To evaluate SPARC prognostic significance, We divided the cases into two groups: one is the high SPARC expression group (SPARC score of 2+ and 3+), and the other one is the low SPARC expression group (SPARC score of 0 and 1+). We analyzed SPARC's different expressions in relation to DFS and OS in CRC patients. There was a marked association with DFS in the Han (p=0.048) and Miao (p=0.047) races (Figure 1). While the same result was not found in the Buyi race (p=0.176). However, no significant difference was found in OS. OS Function curves showed no separation in the Han (p=0.338), Miao (p=0.424), and Buyi (p=0.282) races.


Figure 1. Kaplan-Meier estimates for DFS by high expression group and low expression group in Han, Miao, and Buyi race

Discussion
Colorectal cancer is one of the most common malignant tumors. Many factors are involved in the invasion and metastasis of malignant tumor development. It also studies various adhesion factors, such as hydrolytic enzymes, growth factors, and matrix proteins, which are associated with the invasion and metastasis of tumors. SPARC is a kind of calcium-binding protein. Alexandre & Susan [13] summarized the main function of SPARC. SPARC could destroy cell adhesion, promote cell deformation, inhibit the cell cycle, regulate cell differentiation, inhibit cell response to some growth factors, adjust the extracellular matrix and matrix metalloproteinase, and affect the new angiogenesis. Several studies show that SPARC is associated with the prognosis of CRC. Yang et al. [14] analyzed that SPARC in the lower expression of tumor cells is associated with poor prognosis in 292 cases of primary CRC patients by the 5-year survival rate. Liang et al. [15] found that SPARC expression in CRC tumor stroma is associated with clinical pathological factors, and survival analysis showed that the low SPARC expression in tumor stroma is the cause of the prognosis. In our study, the positive SPARC test rate was 52.2% (47/90), including 34.1% (16/47) lower expression and 65.9% (31/47) high expression. There was no difference in the positive expression rate in the Han, Buyi, and Miao races. SPARC expression was related to the pathological type (Adenocarcinoma) and had no significant correlations with age, nuclear grade, nodal involvement, TNM stage,  serosa invasion, and P53. There was a marked association in DFS between the low expression of the SPARC group and the high expression group in the Han and
Miaorace. While the same result was not found in the Buyi race. There was no statistical significance in OS between the low expression of the SPARC group and the high expression group in the Buyi, Miao, and Han races, respectively.
We suggest that SPARC could be a promising prognostic biomarker in CRC patients in the Han and Miao race for cancer prognosis, as well as a possible target for the treatment of these patients.

Conclusion
SPARC is almost the same expression in CRC patients in the Han, buyi, and Miao races by immunostaining, and SPARC may be viewed as a prognostic factor of DFS in the Han and Miao races but not in the Buyi races.
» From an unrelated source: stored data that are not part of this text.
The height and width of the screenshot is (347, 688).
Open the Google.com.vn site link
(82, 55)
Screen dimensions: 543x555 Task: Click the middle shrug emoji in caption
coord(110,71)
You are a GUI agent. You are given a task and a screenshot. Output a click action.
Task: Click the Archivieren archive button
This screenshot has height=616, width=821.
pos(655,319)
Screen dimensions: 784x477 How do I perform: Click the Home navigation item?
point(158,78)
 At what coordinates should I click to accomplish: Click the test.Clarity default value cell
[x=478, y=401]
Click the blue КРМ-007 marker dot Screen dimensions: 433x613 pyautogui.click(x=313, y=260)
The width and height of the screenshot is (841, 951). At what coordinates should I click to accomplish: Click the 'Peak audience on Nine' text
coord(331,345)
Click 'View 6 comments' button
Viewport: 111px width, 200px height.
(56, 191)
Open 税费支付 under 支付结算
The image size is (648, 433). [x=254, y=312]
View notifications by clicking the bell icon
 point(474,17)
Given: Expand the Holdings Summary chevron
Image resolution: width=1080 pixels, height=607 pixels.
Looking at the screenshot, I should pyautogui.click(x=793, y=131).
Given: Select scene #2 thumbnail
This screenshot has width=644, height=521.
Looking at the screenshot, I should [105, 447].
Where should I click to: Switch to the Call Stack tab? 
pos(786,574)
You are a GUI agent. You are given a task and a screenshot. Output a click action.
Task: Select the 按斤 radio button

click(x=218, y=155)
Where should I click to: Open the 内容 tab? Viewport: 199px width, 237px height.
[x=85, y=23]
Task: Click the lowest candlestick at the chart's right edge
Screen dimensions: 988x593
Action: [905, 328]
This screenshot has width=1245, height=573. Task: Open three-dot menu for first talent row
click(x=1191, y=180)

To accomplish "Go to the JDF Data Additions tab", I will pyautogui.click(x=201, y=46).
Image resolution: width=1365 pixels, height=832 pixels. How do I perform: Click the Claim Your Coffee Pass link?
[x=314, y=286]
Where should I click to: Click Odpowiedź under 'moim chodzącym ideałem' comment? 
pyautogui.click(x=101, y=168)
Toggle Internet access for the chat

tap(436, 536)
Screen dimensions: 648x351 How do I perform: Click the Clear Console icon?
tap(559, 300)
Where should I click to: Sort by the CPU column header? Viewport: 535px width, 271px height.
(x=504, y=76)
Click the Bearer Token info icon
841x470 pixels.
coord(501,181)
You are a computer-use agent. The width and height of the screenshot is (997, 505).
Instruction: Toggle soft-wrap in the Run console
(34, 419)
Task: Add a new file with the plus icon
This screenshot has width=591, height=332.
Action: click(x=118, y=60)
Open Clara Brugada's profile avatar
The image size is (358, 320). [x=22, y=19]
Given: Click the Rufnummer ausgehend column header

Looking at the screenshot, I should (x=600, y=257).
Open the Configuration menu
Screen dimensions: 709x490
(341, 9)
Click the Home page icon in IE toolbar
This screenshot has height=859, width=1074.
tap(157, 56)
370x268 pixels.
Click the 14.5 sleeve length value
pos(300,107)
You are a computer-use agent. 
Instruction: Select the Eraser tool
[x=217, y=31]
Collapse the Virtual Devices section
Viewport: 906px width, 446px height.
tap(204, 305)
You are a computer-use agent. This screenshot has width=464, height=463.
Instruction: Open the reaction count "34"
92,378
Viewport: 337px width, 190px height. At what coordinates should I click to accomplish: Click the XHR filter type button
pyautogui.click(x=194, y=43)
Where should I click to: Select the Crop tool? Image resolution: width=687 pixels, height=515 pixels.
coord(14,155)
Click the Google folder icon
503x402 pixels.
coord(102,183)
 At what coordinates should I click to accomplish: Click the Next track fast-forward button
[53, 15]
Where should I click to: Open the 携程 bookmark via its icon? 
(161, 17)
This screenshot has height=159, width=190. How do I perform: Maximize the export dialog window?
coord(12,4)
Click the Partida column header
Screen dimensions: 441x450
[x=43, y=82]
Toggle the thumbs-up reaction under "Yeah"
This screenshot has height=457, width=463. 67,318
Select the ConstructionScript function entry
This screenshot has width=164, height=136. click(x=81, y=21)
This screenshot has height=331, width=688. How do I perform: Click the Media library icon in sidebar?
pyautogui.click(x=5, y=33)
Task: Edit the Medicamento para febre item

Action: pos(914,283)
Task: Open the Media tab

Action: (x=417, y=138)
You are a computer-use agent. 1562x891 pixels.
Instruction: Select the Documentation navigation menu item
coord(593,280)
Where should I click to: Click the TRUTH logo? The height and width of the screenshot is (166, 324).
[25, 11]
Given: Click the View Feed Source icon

Acknowledgments: None declared by the authors.
Ethical Permission: Approval for this study was obtained from the Third Affiliated Hospital of Guizhou Medical University, Guizhou, China.
Conflicts of Interests: The authors declared no conflict of interest.
Funding/Support: This study was supported by science and technology plan projects in Guizhou and the contract number Qian [2015] 7375.